Proposed amendments to 2005 RTI Act ‘severely restrict its scope’, say activists
They said RTI and Right to Privacy were two rights that need to be ‘carefully balanced’ in order to strengthen democracy.
Several Right to Information and Right to Privacy activists on Tuesday issued a statement condemning the amendments to the RTI Act proposed by a committee of experts under retired Supreme Court Justice BN Srikrishna. The signatories said that the draft Data Protection Bill, 2018 designed by the panel will “severely restrict the scope of the Act and adversely impact the ability of the people to access information”.
The activists said the Right to Information and Right to Privacy are two rights that need to be “carefully balanced” in order to strengthen democracy and constitutional freedom. However, they said, the committee has failed to develop a framework “harmonising the need to protect certain kinds of data with provisions of the Right to Information Act, 2005”.
“Currently, in order to invoke Section 8(1) to deny personal information, at least one of these grounds has to be proven – information sought has no relationship to any public activity, or no relation to any public interest, or would cause unwarranted invasion of privacy,” the signatories said.
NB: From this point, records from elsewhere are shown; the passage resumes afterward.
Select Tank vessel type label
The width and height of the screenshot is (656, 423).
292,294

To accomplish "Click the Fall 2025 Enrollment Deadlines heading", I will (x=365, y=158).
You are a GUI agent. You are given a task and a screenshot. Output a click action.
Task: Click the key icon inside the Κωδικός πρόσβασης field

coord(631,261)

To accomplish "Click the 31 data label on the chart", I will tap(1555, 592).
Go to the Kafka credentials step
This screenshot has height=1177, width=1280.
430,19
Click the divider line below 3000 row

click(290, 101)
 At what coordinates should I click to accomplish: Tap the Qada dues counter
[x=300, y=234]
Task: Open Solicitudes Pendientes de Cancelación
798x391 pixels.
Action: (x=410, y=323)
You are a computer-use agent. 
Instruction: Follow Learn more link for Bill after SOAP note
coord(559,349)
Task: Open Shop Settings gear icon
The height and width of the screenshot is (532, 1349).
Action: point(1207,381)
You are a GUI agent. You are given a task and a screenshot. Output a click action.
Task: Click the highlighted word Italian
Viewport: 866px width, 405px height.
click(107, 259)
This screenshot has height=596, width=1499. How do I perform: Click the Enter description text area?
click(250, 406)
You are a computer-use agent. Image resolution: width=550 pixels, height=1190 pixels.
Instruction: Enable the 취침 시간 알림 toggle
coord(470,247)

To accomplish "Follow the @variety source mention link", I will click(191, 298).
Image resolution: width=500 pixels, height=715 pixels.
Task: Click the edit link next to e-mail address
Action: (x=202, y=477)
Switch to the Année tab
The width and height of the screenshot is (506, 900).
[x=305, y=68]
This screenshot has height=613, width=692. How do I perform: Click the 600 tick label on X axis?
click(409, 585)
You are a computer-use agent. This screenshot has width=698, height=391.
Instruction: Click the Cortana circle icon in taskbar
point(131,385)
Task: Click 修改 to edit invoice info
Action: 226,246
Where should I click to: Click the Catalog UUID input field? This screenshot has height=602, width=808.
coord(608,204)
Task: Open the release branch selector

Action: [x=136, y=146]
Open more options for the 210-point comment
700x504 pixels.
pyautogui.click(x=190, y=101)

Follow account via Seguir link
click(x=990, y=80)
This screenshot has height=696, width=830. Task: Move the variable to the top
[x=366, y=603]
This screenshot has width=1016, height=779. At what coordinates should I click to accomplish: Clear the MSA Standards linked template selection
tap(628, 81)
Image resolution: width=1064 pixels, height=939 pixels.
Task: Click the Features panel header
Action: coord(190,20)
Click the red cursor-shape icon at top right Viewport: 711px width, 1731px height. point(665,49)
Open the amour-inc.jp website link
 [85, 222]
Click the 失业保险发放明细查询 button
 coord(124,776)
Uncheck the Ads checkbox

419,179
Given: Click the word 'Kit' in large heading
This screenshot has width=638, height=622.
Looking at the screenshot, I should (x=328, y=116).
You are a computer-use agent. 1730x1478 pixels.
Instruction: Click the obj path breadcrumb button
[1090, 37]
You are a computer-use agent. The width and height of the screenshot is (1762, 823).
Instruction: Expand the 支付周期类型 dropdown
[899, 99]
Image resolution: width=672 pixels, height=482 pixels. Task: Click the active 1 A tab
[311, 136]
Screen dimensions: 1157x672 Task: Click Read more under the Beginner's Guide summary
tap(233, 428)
They added that the proposed amendments replace these conditions with the formulation that personal information cannot be sought if it is “likely to do harm” and that such harm “outweighs public interest”. The activists also said that the definition of “harm” in the document was very broad.
“The proposal to amend the RTI Act through the Data Protection Bill, 2018, seems to have been hastily drafted based on an incorrect understanding of the RTI law,” they said. “The amendments proposed...will fundamentally weaken the RTI Act.”
The signatories said that they had previously highlighted the “lack of diversity in the composition of the committee and also the lack of transparency”. “Neither the recognition of the Right to Privacy, nor the enactment of a data protection law requires any amendment to the existing RTI law,” they added. “We therefore reject the proposed amendments.”